IRRI Information System Specialist Abel Callejo presents the PRISM website to agriculture executives and other government officials. (Photo by Neale Paguirigan)

MUNTINLUPA CITY, Philippines—The Philippine Rice Information System (PRISM), a website that gathers and organizes information on rice production crucial for developing government policies and programs, was officially launched on June 23.

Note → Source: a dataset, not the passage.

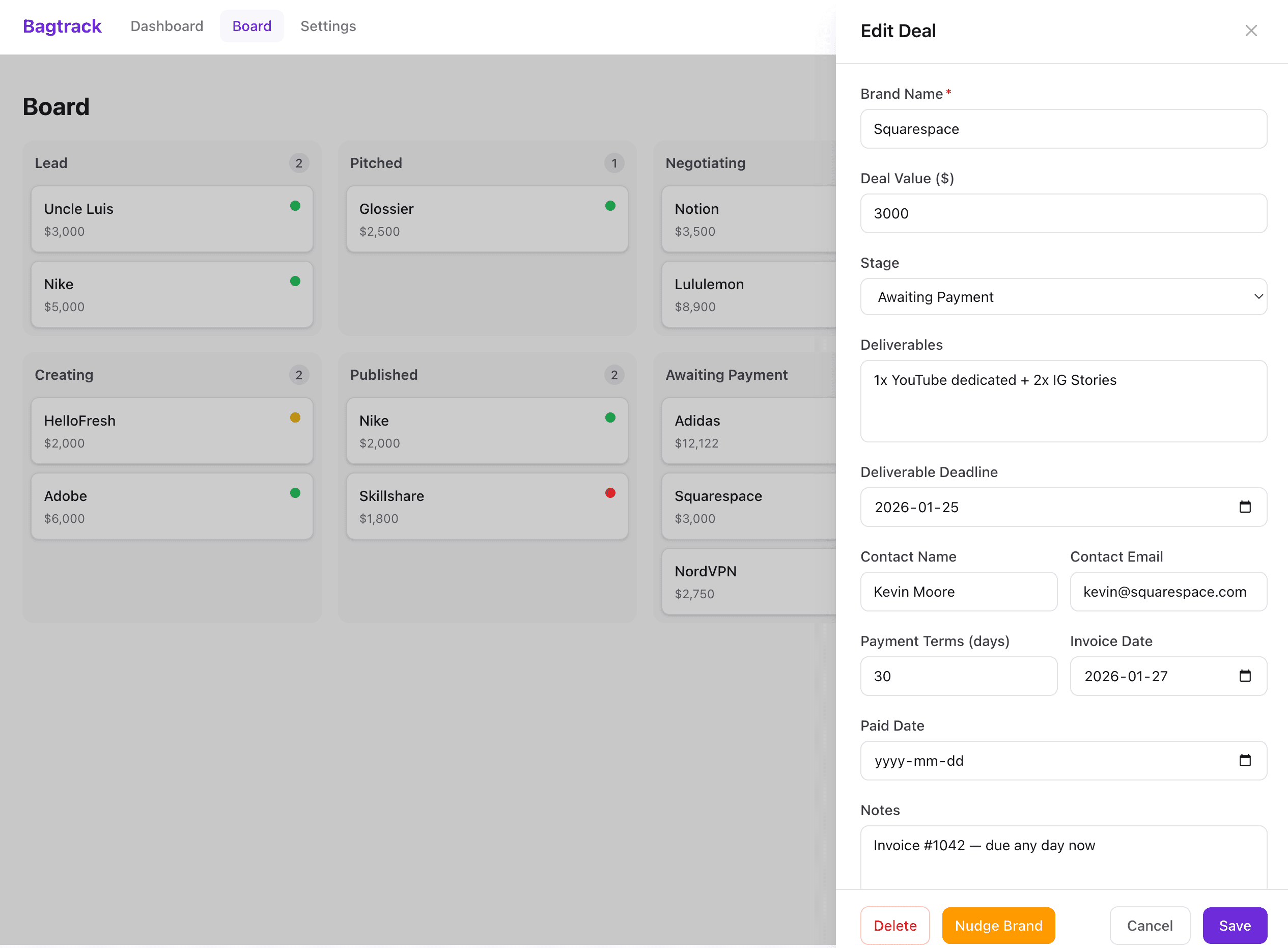Click the green status dot on Glossier card

(610, 205)
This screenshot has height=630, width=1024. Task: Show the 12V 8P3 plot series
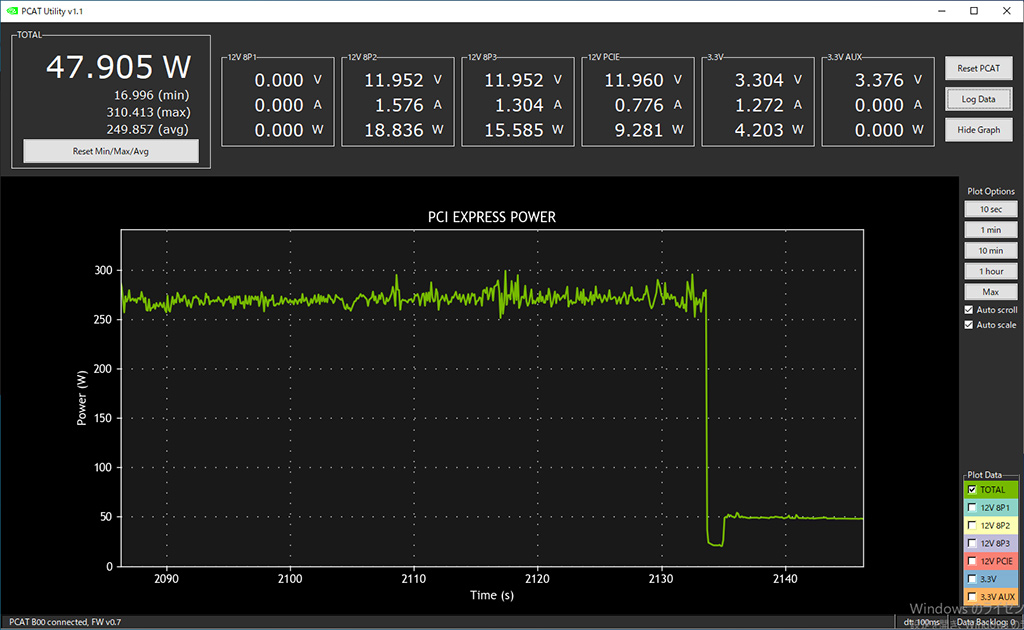pyautogui.click(x=971, y=543)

PRISM is a 4-year R&D collaborative project between the Department of Agriculture (DA), Philippine Rice Research Institute (PhilRice), International Rice Research Institute (IRRI), and sarmap. It monitors rice areas, yields, damage from flooding, storms, and droughts as well as diseases, pests, and weeds that reduce production. It uses remote sensing satellites, crop models, in-field crop surveys, and other fieldwork. This information can provide key stakeholders with timely, accurate, and actionable information for policy support.

“PRISM will be able to provide information in looking for the one million hectares of land that Emmanuel Piñol, the incoming secretary of agriculture, is looking for to increase the country’s area for rice production,” said Edilberto De Luna, DA assistant secretary of field operations.

“PRISM faces a big challenge,” De Luna added. “However, we are confident that we can respond quickly. It’s a matter of sustaining and improving it for the betterment the Philippine rice sector.”

During the official launch, representatives from the DA and its regional field offices, PhilRice, and IRRI conducted a usability assessment workshop to help further improve the website’s layout, content, accessibility, and functionalities across all platforms. The public website offers national and provincial maps and graphs on rice area, yield estimates, and crop health. More detailed and dynamic regional and municipal data are limited to PRISM project staff.

“This is a continuing effort to fine-tune everything,” said PhilRice Executive Director Calixto Protacio. “This is what today’s exercise is about.”

Madonna Casimero, IRRI scientist, assured that the institute will continue supporting the project. “As we make the transition to the new government, we hope that the partnership will remain strong,” said Casimero. “IRRI is ready to help the Philippine government generate advances in technologies that would help the country achieve food security, not only today but for future generations.”